◆ PROBLEM REQUIREMENTS:
Find the line that contains "Click the 解压到 (Extract to) icon" in the records below, then repeat exactly that line and each one after it, leaving pictures out.

····················

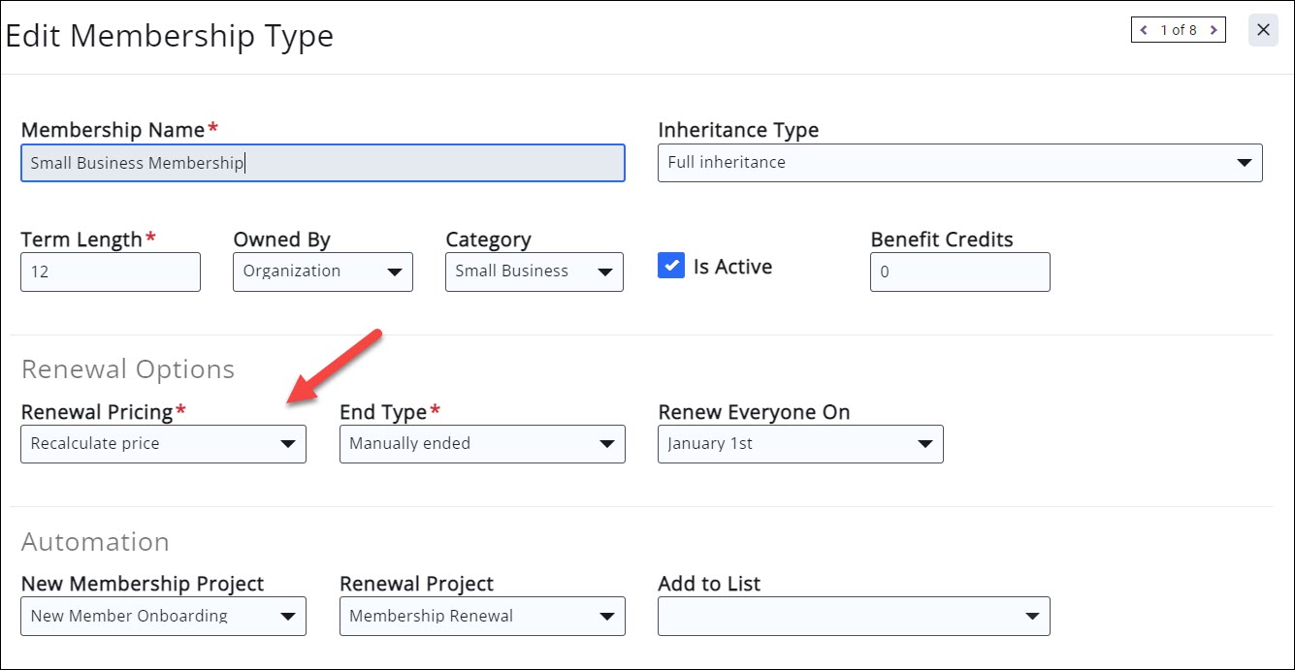Uncheck the Is Active checkbox
This screenshot has height=670, width=1295.
pos(671,266)
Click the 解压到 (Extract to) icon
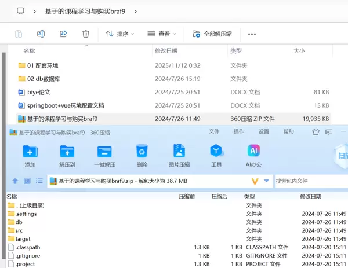This screenshot has height=268, width=348. (67, 152)
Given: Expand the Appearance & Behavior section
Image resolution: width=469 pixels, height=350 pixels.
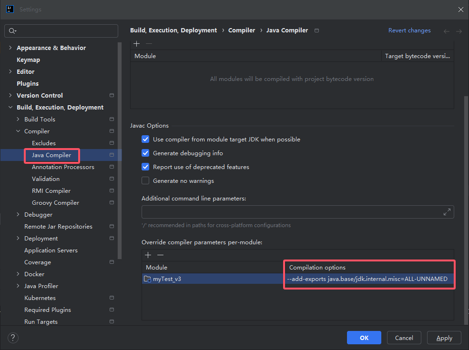Looking at the screenshot, I should coord(10,48).
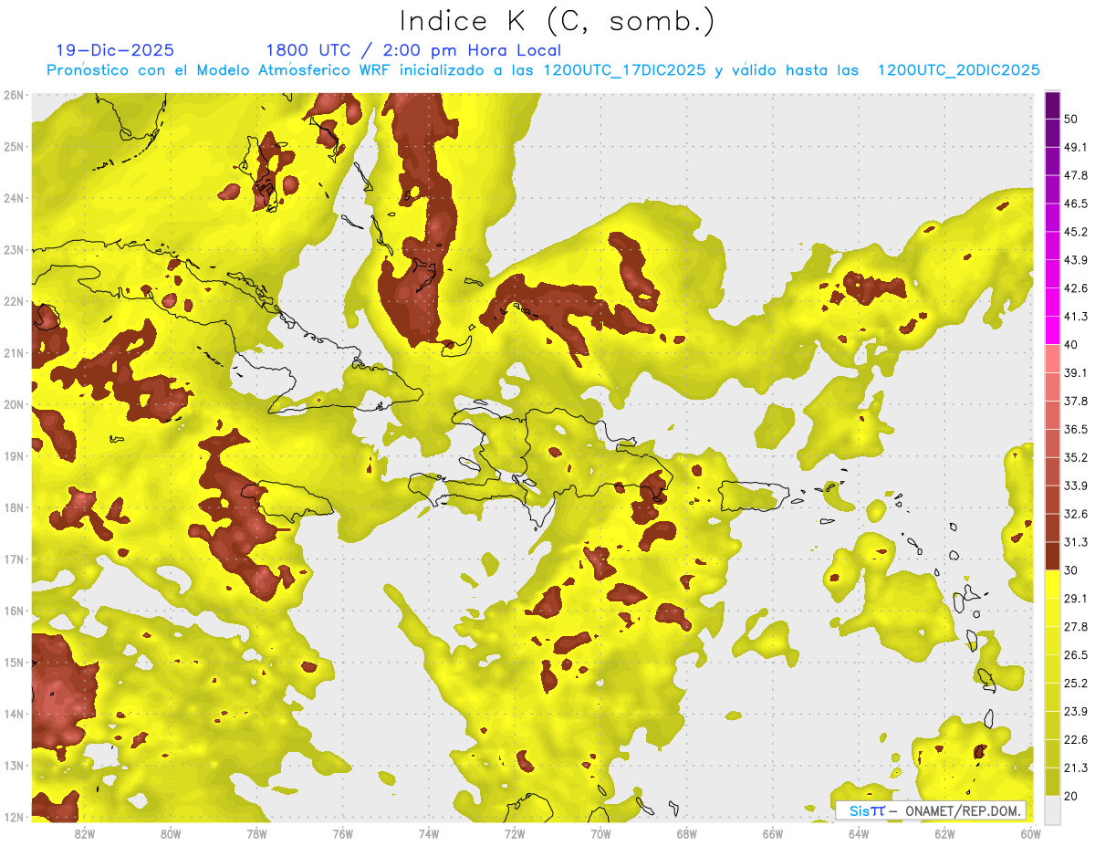This screenshot has height=846, width=1095.
Task: Pick the dark purple swatch atop the colorbar
Action: coord(1052,105)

····················

◆ ANSWER TO THE EXERCISE:
Click the 解压到 (Extract to) icon
This screenshot has height=268, width=348. (67, 152)
Given: Expand the Appearance & Behavior section
Image resolution: width=469 pixels, height=350 pixels.
Looking at the screenshot, I should coord(10,48).
This screenshot has height=846, width=1095.
Task: Pick the dark purple swatch atop the colorbar
Action: coord(1052,105)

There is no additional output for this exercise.